**Prompt:**
Output, exactly and with no pictures, the line that contains "Screen dimensions: 868x451" and every line that comes after it in the data below, the last one included.

....................

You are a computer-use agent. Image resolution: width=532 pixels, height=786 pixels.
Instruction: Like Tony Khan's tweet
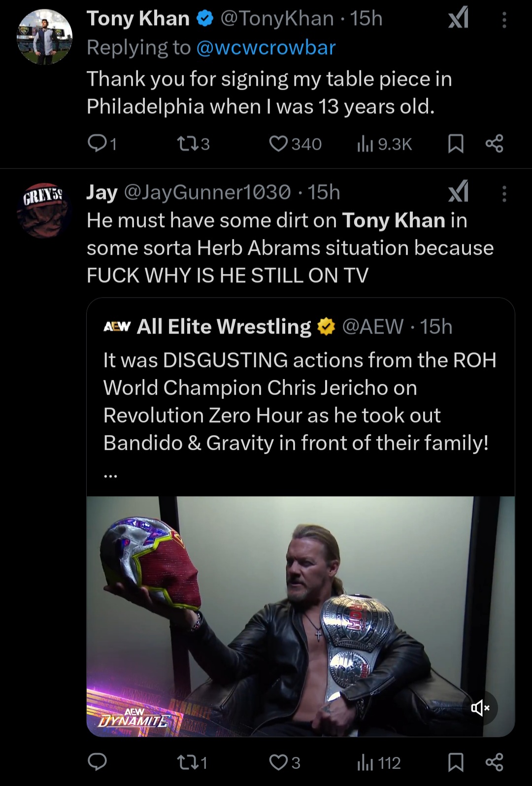point(278,143)
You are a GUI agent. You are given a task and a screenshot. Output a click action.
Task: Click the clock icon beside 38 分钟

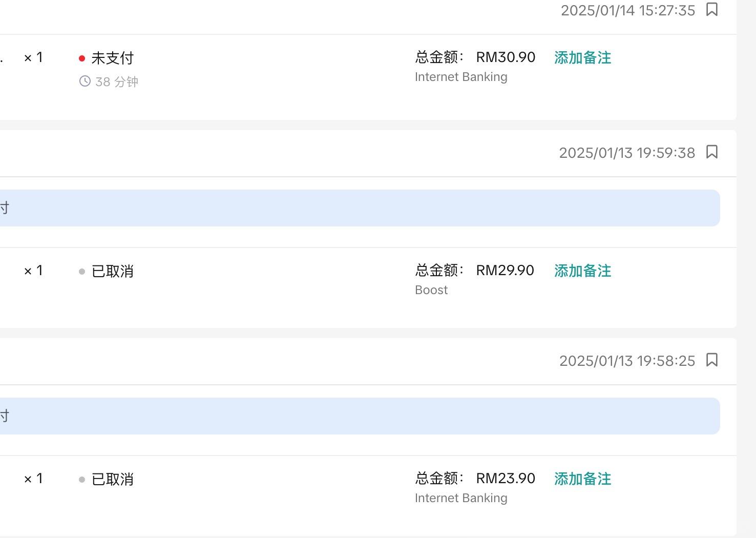tap(85, 81)
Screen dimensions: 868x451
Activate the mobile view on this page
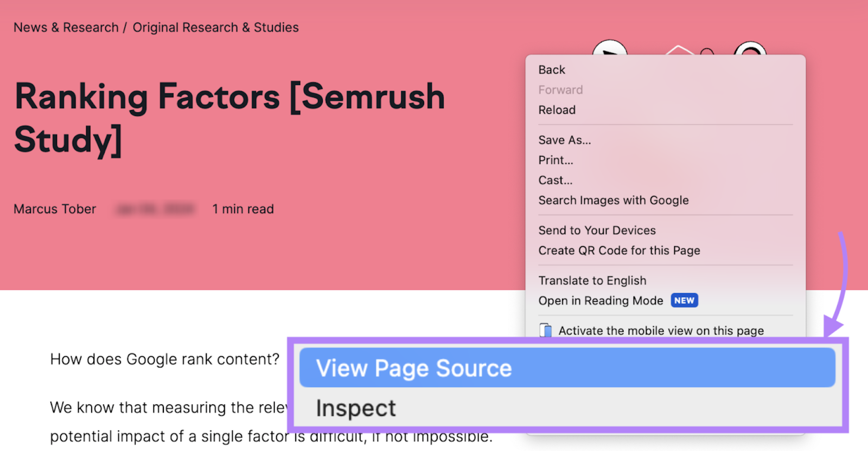click(x=661, y=330)
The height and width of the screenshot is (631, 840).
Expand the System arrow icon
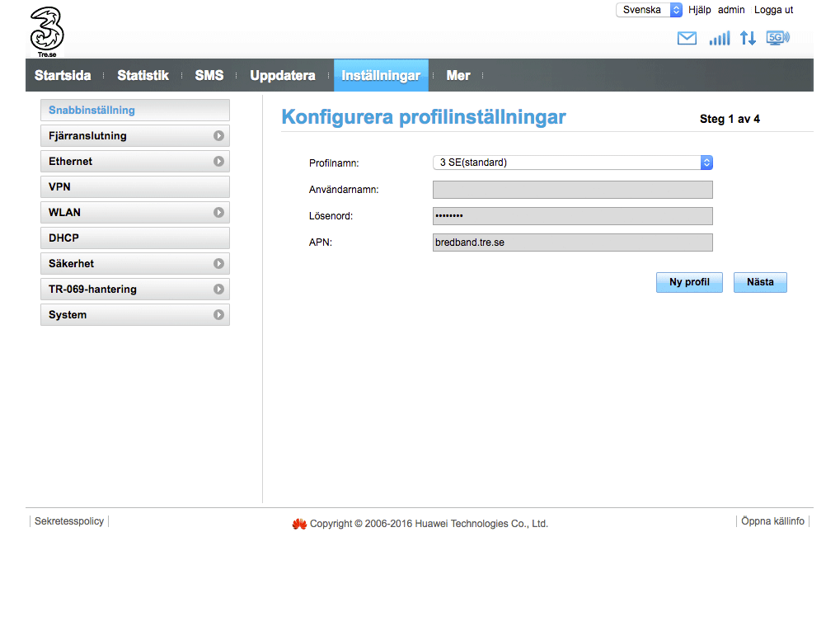218,315
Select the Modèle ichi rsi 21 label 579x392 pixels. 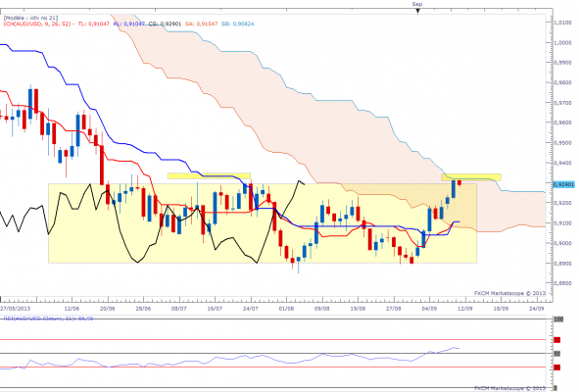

....................

**Exercise output:**
Screen dimensions: 868x451
Activate the mobile view on this page
click(x=661, y=330)
The height and width of the screenshot is (631, 840).
Expand the System arrow icon
218,315
Select the Modèle ichi rsi 21 label 579x392 pixels. 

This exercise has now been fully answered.